Private investment in Pakistan remains close to 10 percent of GDP, well below the 20–25 percent seen in regional peers such as India and Bangladesh. At the same time, exports have fallen from around 16 percent of GDP in the 1990s to roughly 10 percent today.

To address these challenges, the World Bank proposed a results-based reform approach built around clear policy milestones, measurable indicators, and targeted technical assistance. It said a shift toward a more open, export-oriented growth model could unlock an estimated $60 billion in additional annual export potential, provided the business environment improves decisively.

The Bank also briefed the finance minister on progress under the CPF, including fiscal and revenue reforms, macroeconomic stabilization, and policy-based engagements. While acknowledging recent gains in macroeconomic stability through fiscal and monetary discipline, both sides emphasized the need to translate stability into sustained growth, higher investment, and job creation.

 

Read More     World Bank reaffirms $40 billion commitment to Pakistan under 10-year development framework

 

Discussions centered on developing a programmatic investment framework aligned with CPF goals, covering reforms to the business environment, state-owned enterprise governance, trade facilitation, capital market development, and export competitiveness.
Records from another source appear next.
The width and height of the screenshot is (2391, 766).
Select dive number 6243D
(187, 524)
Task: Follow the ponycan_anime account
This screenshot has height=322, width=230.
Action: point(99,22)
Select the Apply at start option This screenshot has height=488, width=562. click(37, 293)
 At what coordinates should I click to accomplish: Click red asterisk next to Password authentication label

Minister Aurangzeb reaffirmed the government’s commitment to structural reforms, highlighting tariff rationalization, regulatory modernization, improved SOE governance, and greater transparency. He also stressed the importance of deepening capital markets, expanding access to long-term financing, and strengthening institutional coordination to support private sector–led growth.

Employment and skills development featured prominently in the talks. The finance minister underscored the need for market-driven vocational and technical training, stronger public-private partnerships, and closer alignment with domestic and international labor demand, particularly in IT, healthcare, nursing, hospitality, and construction.
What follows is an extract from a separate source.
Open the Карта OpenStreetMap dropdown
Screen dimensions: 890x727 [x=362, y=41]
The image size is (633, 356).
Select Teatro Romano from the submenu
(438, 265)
The World Bank shared details of its ongoing work on labor mobility, skills matching, and digital labor market platforms aimed at boosting productivity and overseas employment opportunities.

Both sides identified sectoral priorities—including digital services exports, agriculture and agribusiness, minerals and mining, healthcare, and selected manufacturing—as potential focus areas for future World Bank-supported initiatives. They agreed that targeted sector-specific interventions, supported by regulatory and institutional reforms, could deliver meaningful gains in employment and exports.

 

Read More     Pakistan’s economy could reach $1 trillion by 2035: World Bank

 

The Bank also discussed the potential use of policy-based guarantees in future operations to support liability management, refinance high-cost debt, and enable innovative financing, subject to agreed policy milestones. Climate finance, regulatory streamlining, and coordination with provincial governments were also reviewed.

The meeting concluded with agreement to continue technical-level engagements to refine priorities and advance preparation of future World Bank-supported programs aligned with Pakistan’s reform agenda and CPF objectives.